-- Instruções de trabalho --
a) Responda às perguntas abaixo com base no texto sobre secessão, cada resposta em uma linha e marcada como a pergunta correspondente.
(i) Como a ideia de secessão é geralmente considerada nos Estados Unidos?
(ii) Em que ano foi publicado o livro Nation, State, and Economy?
(iii) Qual é o título do livro de Mises publicado em 1927?
b) Devolva, sem nenhuma alteração, o trecho do texto sobre secessão entre "Nos Estados Unidos, a" e "os Estados Unidos.", inclusive.

-- Texto para leitura --
┌──

Nos Estados Unidos, a ideia de uma região do país separada por secessão é geralmente considerada um movimento escandalosamente radical e impraticável. A secessão, geralmente se supõe, está obviamente fora da estéril discussão política séria.
No entanto, apesar da reputação (bastante desmerecida) dos EUA de descentralização expansiva e autonomia local, podemos encontrar muitos casos nos quais os regimes europeus estavam muito mais dispostos a ceder em reivindicações locais de autonomia e independência do que os Estados Unidos.
Embora os movimentos de secessão total ou parcialmente bem-sucedidos não sejam frequentes na Europa, podemos, no entanto, olhar para uma série de casos em que as regiões conduziram movimentos de independência com sucesso, pelo menos até ao ponto de ter sido realizado um referendo. Em alguns desses casos, a independência ganhou a aprovação dos eleitores e foi decretada.
Vejamos alguns desses casos.
Autonomia local e plebiscitos como componente do liberalismo clássico
Em seu livro de 1919, Nation, State, and Economy, Ludwig von Mises conclui que a independência local é uma característica assumida em uma política liberal (isto é, “classicamente liberal” de “libertária”). Ele escreve:
Quando uma parte do povo do estado quer sair da união, o liberalismo não a impede de fazê-lo. As colônias que querem se tornar independentes só precisam o fazer… nenhum povo e nenhuma parte de um povo será mantido contra a sua vontade em uma associação política que não queira.
Além disso, em seu livro de 1927, Liberalismo, Mises incentiva o uso de plebiscitos para realizar isso. Para alguns leitores, essa pode parecer uma posição muito radical que Mises está tomando. Mas, escrevendo com menos de 20 anos e na década de 1920, Mises estava considerando em sua análise o que estava se tornando uma estratégia estabelecida – embora pouco usada – para manter ou aumentar a autonomia local dentro dos estados europeus.

└──

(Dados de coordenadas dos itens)
┌──

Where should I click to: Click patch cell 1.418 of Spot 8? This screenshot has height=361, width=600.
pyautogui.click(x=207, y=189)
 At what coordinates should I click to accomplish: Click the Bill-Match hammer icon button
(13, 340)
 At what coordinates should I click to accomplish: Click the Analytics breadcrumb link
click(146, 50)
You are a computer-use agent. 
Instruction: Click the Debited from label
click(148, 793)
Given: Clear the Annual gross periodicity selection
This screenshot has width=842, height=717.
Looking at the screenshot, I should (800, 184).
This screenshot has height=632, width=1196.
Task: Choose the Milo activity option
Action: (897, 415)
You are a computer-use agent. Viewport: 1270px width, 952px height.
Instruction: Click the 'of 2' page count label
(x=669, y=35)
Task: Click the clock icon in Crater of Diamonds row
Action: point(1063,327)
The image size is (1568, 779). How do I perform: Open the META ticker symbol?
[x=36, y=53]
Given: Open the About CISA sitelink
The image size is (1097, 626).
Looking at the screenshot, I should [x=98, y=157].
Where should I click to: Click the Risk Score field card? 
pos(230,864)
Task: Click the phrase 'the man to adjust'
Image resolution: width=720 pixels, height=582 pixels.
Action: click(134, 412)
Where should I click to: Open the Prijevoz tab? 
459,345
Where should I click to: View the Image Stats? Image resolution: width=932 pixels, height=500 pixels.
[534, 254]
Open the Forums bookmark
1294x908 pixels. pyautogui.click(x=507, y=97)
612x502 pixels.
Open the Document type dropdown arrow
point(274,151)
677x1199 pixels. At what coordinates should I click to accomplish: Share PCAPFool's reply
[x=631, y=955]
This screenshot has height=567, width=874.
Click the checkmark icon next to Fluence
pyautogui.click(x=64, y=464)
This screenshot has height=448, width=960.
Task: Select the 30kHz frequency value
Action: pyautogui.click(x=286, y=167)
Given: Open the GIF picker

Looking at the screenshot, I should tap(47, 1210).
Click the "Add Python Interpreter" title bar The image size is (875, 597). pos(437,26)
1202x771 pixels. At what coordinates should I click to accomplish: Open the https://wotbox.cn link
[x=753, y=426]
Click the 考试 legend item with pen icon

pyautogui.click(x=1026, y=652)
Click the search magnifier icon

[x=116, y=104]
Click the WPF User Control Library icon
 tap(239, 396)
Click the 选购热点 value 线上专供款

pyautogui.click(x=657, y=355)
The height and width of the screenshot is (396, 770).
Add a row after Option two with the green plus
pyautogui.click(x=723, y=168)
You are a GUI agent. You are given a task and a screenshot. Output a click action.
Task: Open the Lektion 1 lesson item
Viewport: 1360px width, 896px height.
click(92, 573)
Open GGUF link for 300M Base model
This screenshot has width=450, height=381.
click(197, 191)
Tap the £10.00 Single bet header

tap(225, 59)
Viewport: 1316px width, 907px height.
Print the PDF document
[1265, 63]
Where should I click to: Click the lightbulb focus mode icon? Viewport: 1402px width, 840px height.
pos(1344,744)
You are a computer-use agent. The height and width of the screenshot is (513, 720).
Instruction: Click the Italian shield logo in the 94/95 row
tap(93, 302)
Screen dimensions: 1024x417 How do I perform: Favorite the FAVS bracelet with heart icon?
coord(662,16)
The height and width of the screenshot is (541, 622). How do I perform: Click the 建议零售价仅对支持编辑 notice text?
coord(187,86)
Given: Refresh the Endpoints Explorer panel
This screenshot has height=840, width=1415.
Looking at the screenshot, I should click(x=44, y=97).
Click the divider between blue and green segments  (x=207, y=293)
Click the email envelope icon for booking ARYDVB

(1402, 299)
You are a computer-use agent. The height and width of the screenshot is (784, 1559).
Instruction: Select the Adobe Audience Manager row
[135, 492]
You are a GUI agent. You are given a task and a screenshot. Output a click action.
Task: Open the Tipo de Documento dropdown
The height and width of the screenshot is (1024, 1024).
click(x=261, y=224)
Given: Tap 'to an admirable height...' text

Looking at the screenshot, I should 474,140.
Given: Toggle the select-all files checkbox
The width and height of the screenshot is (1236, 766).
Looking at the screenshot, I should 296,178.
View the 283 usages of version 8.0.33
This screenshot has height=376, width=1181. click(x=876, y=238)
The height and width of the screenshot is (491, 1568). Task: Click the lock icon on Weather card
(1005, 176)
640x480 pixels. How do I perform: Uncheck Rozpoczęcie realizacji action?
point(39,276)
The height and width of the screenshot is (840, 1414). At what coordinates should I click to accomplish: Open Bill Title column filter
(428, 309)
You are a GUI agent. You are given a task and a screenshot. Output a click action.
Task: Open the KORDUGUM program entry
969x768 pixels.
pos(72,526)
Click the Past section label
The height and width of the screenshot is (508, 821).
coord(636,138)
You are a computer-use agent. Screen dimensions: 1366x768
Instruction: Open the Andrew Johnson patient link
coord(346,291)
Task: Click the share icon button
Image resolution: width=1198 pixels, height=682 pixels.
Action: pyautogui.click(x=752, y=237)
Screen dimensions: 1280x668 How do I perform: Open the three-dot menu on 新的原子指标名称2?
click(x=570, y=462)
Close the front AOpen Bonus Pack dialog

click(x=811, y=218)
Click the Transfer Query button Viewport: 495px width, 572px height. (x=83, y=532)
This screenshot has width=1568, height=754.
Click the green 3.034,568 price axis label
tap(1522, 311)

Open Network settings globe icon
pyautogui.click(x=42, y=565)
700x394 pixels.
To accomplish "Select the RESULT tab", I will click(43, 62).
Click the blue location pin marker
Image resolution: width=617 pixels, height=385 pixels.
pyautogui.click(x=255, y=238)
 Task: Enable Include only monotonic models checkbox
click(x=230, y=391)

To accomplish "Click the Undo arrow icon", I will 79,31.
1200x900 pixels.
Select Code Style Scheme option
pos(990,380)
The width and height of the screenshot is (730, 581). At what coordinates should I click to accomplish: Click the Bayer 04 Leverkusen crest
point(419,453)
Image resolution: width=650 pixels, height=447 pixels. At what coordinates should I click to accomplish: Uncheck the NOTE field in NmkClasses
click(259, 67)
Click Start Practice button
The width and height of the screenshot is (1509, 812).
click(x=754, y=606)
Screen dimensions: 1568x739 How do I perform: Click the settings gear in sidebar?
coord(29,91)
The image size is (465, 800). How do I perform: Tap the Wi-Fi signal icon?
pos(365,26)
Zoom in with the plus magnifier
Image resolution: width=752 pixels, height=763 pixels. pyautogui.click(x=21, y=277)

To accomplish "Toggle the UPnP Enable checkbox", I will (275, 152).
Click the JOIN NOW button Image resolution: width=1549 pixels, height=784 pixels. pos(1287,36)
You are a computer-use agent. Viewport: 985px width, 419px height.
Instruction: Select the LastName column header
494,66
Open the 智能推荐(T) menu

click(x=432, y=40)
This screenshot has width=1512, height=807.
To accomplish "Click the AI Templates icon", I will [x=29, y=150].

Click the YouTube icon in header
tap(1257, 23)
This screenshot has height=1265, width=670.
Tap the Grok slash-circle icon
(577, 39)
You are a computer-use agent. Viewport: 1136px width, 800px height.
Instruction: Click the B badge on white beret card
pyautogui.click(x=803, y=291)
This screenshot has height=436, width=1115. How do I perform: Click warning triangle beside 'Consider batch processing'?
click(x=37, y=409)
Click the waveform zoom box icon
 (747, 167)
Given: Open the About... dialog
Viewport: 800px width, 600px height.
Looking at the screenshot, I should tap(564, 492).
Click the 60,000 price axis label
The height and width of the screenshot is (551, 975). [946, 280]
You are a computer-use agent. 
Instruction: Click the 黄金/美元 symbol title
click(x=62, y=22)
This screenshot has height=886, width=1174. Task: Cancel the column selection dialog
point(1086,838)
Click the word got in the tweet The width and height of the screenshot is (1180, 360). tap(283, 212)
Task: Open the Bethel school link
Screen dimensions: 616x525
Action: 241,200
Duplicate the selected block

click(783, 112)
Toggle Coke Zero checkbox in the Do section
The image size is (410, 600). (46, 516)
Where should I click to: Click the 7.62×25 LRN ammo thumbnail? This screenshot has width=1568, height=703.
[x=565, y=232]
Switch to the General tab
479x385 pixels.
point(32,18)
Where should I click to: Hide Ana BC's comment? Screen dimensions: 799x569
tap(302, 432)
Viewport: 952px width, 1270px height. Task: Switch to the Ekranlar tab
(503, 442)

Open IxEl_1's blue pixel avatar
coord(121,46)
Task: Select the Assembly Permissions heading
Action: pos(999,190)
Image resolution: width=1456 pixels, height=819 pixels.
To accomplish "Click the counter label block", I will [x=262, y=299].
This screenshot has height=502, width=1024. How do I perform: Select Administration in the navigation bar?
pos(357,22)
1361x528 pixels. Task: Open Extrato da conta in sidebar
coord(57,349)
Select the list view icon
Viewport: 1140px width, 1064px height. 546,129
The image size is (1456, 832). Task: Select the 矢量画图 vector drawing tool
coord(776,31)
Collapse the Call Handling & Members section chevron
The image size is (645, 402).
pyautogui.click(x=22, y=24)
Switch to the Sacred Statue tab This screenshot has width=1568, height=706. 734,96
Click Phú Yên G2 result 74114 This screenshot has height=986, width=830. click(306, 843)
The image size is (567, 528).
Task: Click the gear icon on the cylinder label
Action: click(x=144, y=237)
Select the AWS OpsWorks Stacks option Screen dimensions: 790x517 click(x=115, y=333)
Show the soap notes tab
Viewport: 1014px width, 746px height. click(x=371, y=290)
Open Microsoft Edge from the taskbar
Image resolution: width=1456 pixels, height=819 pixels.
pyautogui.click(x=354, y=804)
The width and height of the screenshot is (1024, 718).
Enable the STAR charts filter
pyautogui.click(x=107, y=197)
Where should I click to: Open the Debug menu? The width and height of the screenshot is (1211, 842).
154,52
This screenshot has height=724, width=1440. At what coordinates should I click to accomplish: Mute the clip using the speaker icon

└──

-- Respostas por tarefa --
a)
(i) Como um movimento escandalosamente radical e impraticável.
(ii) Em 1919.
(iii) Liberalismo.

b)
Nos Estados Unidos, a ideia de uma região do país separada por secessão é geralmente considerada um movimento escandalosamente radical e impraticável. A secessão, geralmente se supõe, está obviamente fora da estéril discussão política séria.
No entanto, apesar da reputação (bastante desmerecida) dos EUA de descentralização expansiva e autonomia local, podemos encontrar muitos casos nos quais os regimes europeus estavam muito mais dispostos a ceder em reivindicações locais de autonomia e independência do que os Estados Unidos.